● **TEXT EXTRACT**
--------------------

E:  Ad=82(I) Atr=02(Bulk) MxPS=  64 Ivl=0ms

But I think I need to load the usb-storage module so that I can mount it to a dir.

anyhelp appreciated  :Smile: 

----------

## rac

It looks like usb_storage is compiled into your kernel, so don't worry about loading it as a module.

----------

## taskara

you are right, I do  :Smile: 

however, how can I go about mounting my keychain ?

cat /proc/scsi/scsi revelas only my cd-rw, not my usb device  :Sad: 

so I think something must be going wrong somewhere.

usually on bootup it will assign a scsi device, ie:

...

Initializing USB Mass Storage driver...

usb.c: registered new driver usb-storage

scsi2 : SCSI emulation for USB Mass Storage devices

  Vendor: M-Sys     Model: DiskOnKey         Rev: 2.01

  Type:   Direct-Access                      ANSI SCSI revision: 02

Attached scsi removable disk sdb at scsi2, channel 0, id 0, lun 0

SCSI device sdb: 63648 512-byte hdwr sectors (33 MB)

sdb: Write Protect is on

 sdb: sdb1 sdb2 sdb4

...

--------------------

Write out the section of the USB storage thread that starts at "you are right, I" and continues up to and including "going wrong somewhere.", word for word.

● **GIVEN MATERIAL**

--------------------

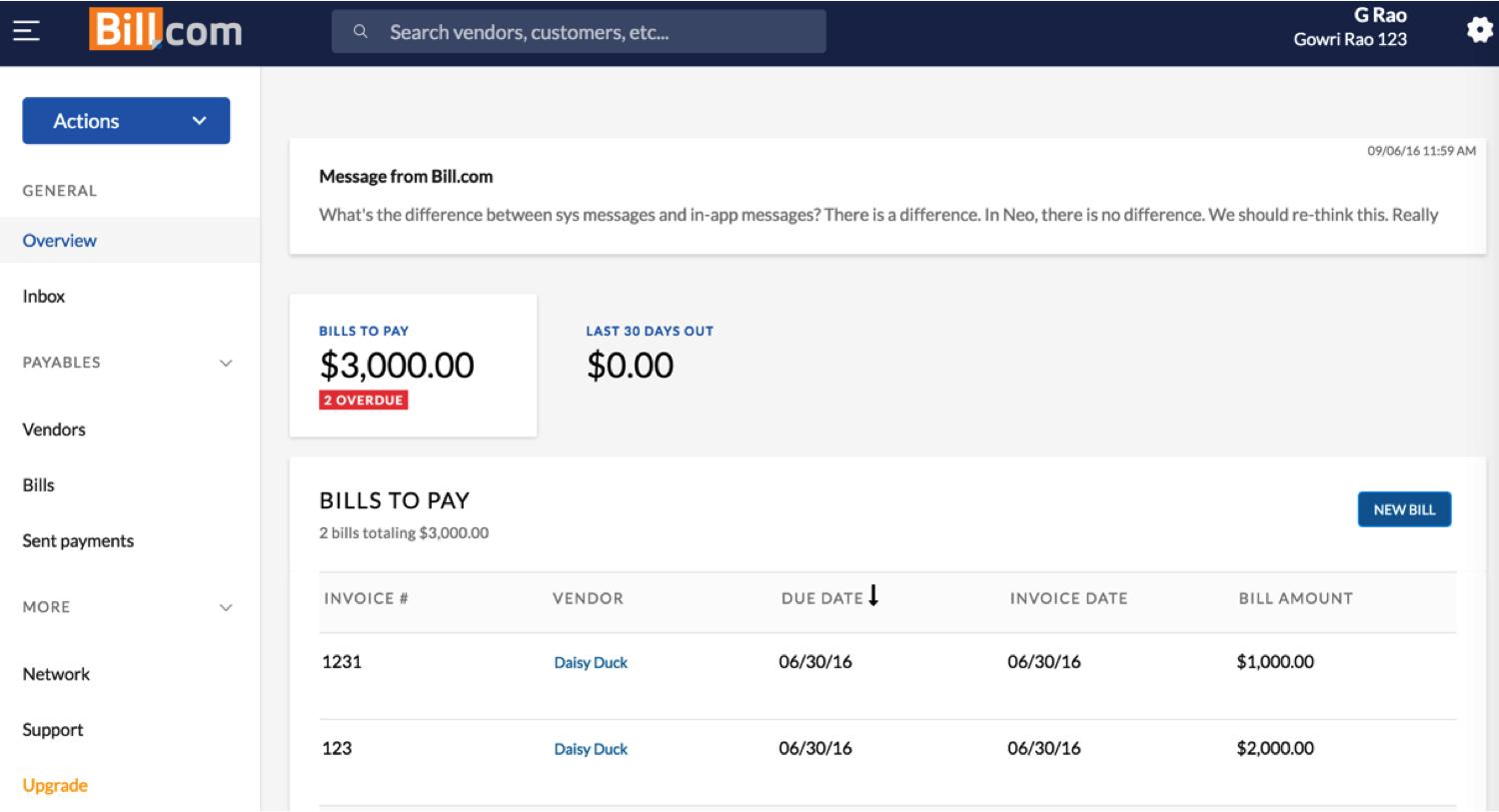Click the Due Date sort arrow
Screen dimensions: 1499x812
point(873,596)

--------------------

● **SOLUTION BELOW**
you are right, I do  :Smile: 

however, how can I go about mounting my keychain ?

cat /proc/scsi/scsi revelas only my cd-rw, not my usb device  :Sad: 

so I think something must be going wrong somewhere.